— Begin PAGE TEXT —

Scenario 2: Data Exfiltration via Image Upload Monitor images uploaded to cloud services for unusual file sizes, compare image metadata with expected camera/device profiles, run binwalk to detect embedded archives, analyze JPEG quantization tables for steghide signatures, extract and examine any hidden payloads.
Scenario 3: Malware Command and Control Analyze images downloaded by malware for embedded commands, check for data appended after file end markers, examine DNS query responses for base64-encoded data in TXT records, analyze PNG IDAT chunks for anomalous compressed data sizes.
Scenario 4: Intellectual Property Theft via Audio Files Analyze audio files for embedded documents in LSB, check spectrograms for visual patterns hidden in frequency domain, compare audio file sizes with expected sizes for bitrate and duration, extract and analyze any hidden data payloads.
Output Format
Steganalysis Summary:
Files Analyzed: 45 (32 images, 8 audio, 5 video)
Detection Results:
suspect_image_03.png:
zsteg: Text detected in R channel LSB
Content: "Meet at location B, Tuesday 1400"

— End PAGE TEXT —

WHAT YOU NEED TO DO:
a) State whether each statement agrees with the steganalysis text, answering yes or no and quoting the words that decide it. (i) The image upload scenario uses binwalk to find embedded archives. (ii) The malware scenario looks for data added after file end markers. (iii) The summary reports that 10 video files were analyzed.
b) List the titles of all the numbered scenarios in the steganalysis text.
c) Write the next part of the steganalysis text, picking up after its last line.
The data after this point come from a separate source and are unrelated to the steganalysis text.

— Begin STORED DATA —

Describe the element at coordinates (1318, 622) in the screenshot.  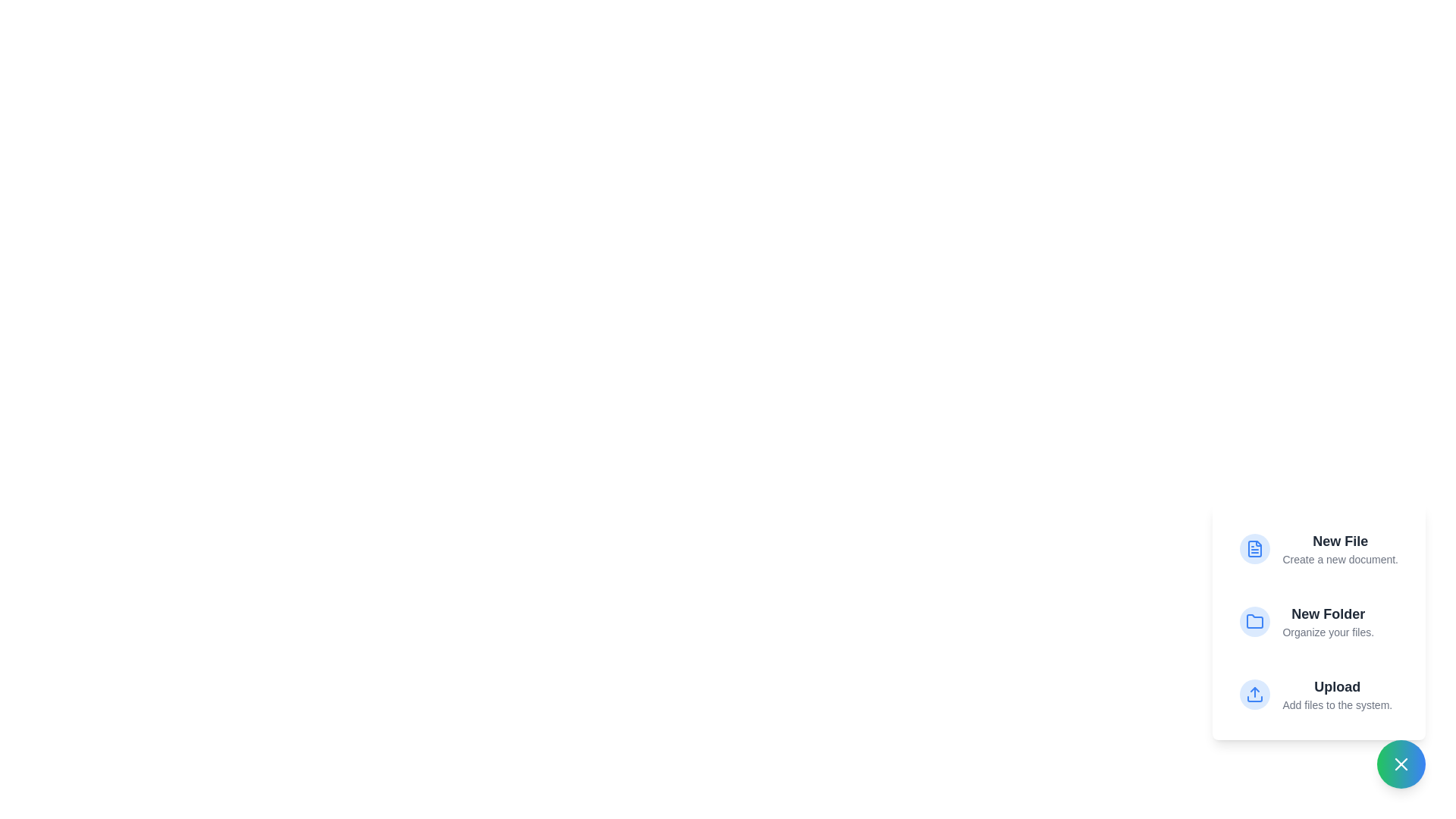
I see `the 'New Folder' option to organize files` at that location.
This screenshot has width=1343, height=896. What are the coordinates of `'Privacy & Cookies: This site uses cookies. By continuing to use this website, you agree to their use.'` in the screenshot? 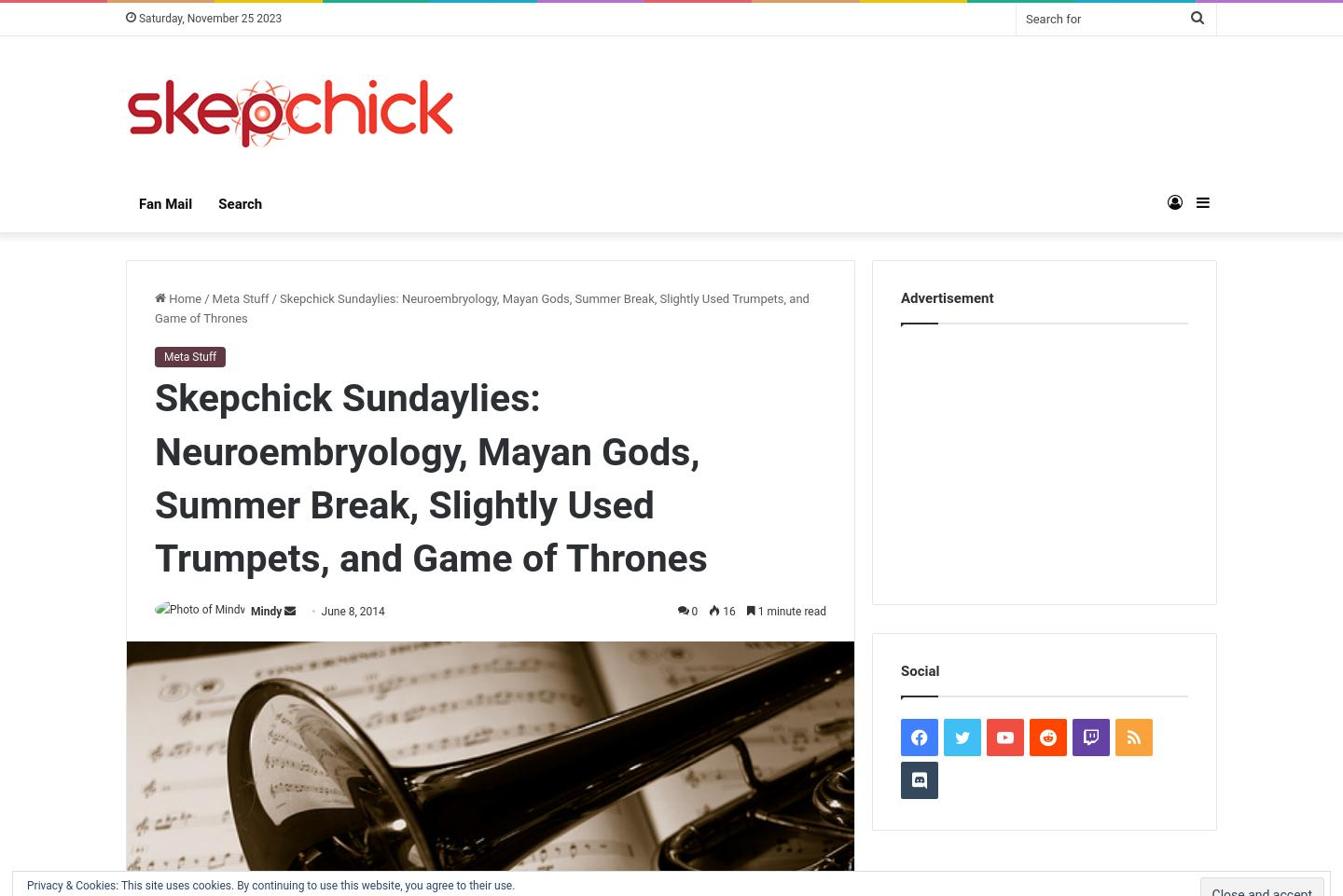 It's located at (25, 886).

— End STORED DATA —

THE ANSWERS:
a)
(i) Yes: "run binwalk to detect embedded archives"
(ii) Yes: "check for data appended after file end markers"
(iii) No: "Files Analyzed: 45 (32 images, 8 audio, 5 video)"

b)
Data Exfiltration via Image Upload
Malware Command and Control
Intellectual Property Theft via Audio Files

c)
Method: LSB embedding in Red channel
suspect_photo_17.jpg:
steghide: Data extracted with password "secret123"
Hidden file: confidential_report.pdf (234 KB)
Method: DCT coefficient modification
profile_pic.png:
binwalk: ZIP archive embedded at offset 45678
Contents: 3 spreadsheet files with financial data
Method: Data appended after PNG IEND marker
recording_05.wav:
LSB analysis: Non-random distribution (p < 0.001)
Extracted: 12 KB binary payload (further analysis needed)
Method: Audio LSB embedding
Clean Files: 41 (no steganographic indicators)
Suspicious Files: 4 (data extracted)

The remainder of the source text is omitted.